Throughout the seventeenth century meanwhile a fact had been developing itself on the American continent which was perhaps more significant to the future of New England than any in the history of the mother country. Before 1610 the French had finally established themselves in the regions now known as Nova Scotia, and from that time forth the French power was steadily extending itself to the northward and westward of the English colonies. The works of Francis Parkman, in which the history of the French power in America is finally dealt with, have sometimes been deemed ittle more than records of picturesque adventure and border

warfare, hardly deserving the lifelong devotion of our most powerful historian. In point of fact, however, the matters which they so vividly record are perhaps the most decisive which have yet occurred on the American continent. The French domination of Canada and of the West meant the planting and the growth there of a language, with all the moral and political ideals which language so fatally involves, utterly foreign to those English ideals which have finally come to characterise our people. It is hard to generalise rationally; but perhaps we may suggestively say that in a single word. the ideal for which the French power stood in religion and in politics alike was the ideal of authority, - of a centralised earthly power which, so far as it reached, should absolutely control human thought and conduct.

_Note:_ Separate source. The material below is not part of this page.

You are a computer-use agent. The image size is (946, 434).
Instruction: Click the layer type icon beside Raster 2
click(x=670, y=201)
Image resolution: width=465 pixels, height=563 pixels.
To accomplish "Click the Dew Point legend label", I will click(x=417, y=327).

Divine authority, of course, New England always recognised; but this it found expressed not in a traditionally established hierarchy, but in the written words of an inspired Bible which all men might read for themselves. Temporal authority, too, New England recognised; but temporal authority secured and limited by written charters, nor yet so absolute that for a moment it could be suffered unopposed to violate the traditional liberties of England. In a way, then, the conflict between France and England in the New World, a conflict which came to fierce fighting only in the very last years of the seventeenth century, was really a conflict between the Civil and Canon Law and the Law of England, between vestiges of the antique empire of Rome and the beginnings of that newer empire of the English language which chiefly among modern systems now seems to promise something like Roman extension and permanence. It was not until well into the eighteenth century, however, that France and England, imperial Rome and the Common Law, came to their death-grapple in America. In the seventeenth century, or at least until the last ten years of it, there was little more warfare in New England than was caused by the inevitable

struggles of the native Indians to maintain their existence in the presence of the invading race which has long ago swept them away.

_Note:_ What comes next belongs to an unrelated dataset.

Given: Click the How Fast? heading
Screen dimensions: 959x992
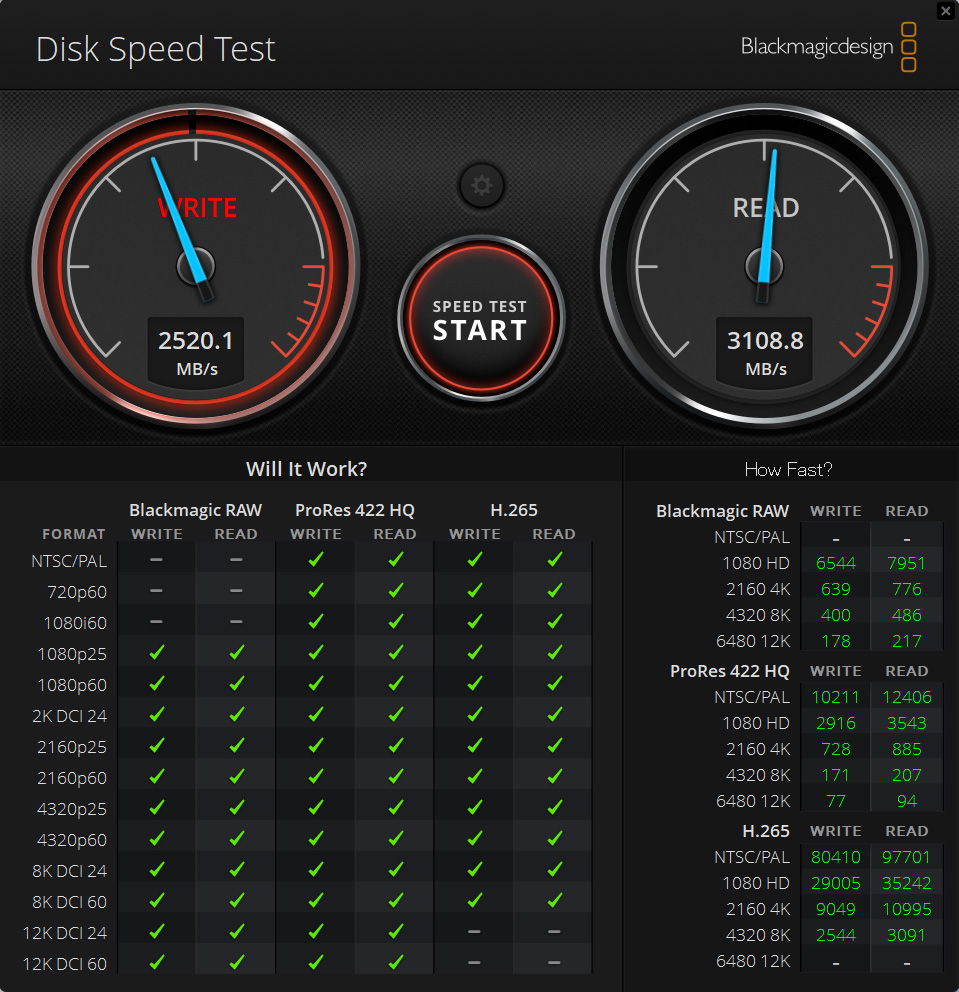Looking at the screenshot, I should (x=788, y=469).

The history of seventeenth-century New England, in brief, is that of a dominant Puritanism, twenty years older than Cromwell's and surviving his by forty years more. Amid the expanding life of a still unexplored continent, Puritanism was disturbed by no such environment as impeded it in England and fatally checked it so soon. Rather, the only external fact which affected New England Puritanism at all, was one which strengthened it, the threatening growth near by of a system as foreign to every phase of English thought as it was to Puritanism itself.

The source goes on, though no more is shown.